If you’ve found the last few years to be a wild reimbursement ride thanks to hospice payment reform, you may have more curves ahead of you.

The HHS Office of Inspector General reiterates in its newly released “Compendium of Unimplemented Recommendations” that it has “identified hospice billing patterns suggesting that Medicare’s current payment system may not align with the needs of hospice patients. We found that hospices might be targeting beneficiaries to achieve the greatest financial gains.”

The Centers for Medicare & Medicaid Services agreed with this conclusion, and implemented changes in January 2016 to address the problems, the OIG acknowledges. The new payment structure includes a higher base rate for the first 60 days and a Service Intensity Add-on for registered nurse and social worker visits that occur in the last seven days of life.

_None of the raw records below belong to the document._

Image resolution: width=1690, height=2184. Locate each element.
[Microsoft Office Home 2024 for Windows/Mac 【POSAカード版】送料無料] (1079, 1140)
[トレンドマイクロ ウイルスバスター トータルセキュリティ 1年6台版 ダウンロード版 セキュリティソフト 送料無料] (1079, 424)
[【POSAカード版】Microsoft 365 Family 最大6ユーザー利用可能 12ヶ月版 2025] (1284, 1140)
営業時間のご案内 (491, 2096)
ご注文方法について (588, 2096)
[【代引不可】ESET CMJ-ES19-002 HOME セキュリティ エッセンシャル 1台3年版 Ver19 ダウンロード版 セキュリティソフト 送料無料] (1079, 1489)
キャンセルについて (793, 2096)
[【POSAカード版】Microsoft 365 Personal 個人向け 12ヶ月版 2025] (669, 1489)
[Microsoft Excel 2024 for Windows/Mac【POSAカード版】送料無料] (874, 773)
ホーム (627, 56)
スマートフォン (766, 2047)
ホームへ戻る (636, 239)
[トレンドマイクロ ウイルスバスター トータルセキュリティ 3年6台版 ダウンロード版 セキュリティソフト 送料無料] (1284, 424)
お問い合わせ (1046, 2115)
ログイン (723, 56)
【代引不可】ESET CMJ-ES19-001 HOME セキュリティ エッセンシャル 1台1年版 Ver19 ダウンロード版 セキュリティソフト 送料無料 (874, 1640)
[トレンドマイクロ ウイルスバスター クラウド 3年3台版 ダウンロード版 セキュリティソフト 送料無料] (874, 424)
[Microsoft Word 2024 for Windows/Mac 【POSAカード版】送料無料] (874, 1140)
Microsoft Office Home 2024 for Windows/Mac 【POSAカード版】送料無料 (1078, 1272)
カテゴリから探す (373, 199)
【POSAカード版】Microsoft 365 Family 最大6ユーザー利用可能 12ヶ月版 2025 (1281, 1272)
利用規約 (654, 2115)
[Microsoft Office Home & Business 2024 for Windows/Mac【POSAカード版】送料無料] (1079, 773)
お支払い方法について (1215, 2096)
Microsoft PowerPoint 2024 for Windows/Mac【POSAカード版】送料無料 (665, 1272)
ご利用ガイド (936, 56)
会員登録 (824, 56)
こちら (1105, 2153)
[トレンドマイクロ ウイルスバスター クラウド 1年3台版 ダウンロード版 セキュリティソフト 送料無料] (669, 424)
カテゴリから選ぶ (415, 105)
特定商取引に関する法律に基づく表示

But “in OIG’s view, the new structure … does not resolve all aspects of our recommendation,” the report says. “OIG does not consider the new payment structure to be the best way to align payments with patient needs because it does not address the vulnerability of hospicestargeting beneficiaries to achieve the greatest financial gains.”

Areas ripe for cherry-picking are long-stay patients and benes in assisted living facilities, for example.

“CMS should consider options that tie the specific needs of the beneficiary to payment rates,” the OIG urges. In other words, a straight-up case mix system.

“In areas where billing incentives exist, CMS should improve oversight of incentivized behaviors, such as lengthened inpatient stays or increased billing by for-profit hospices,” the OIG continues.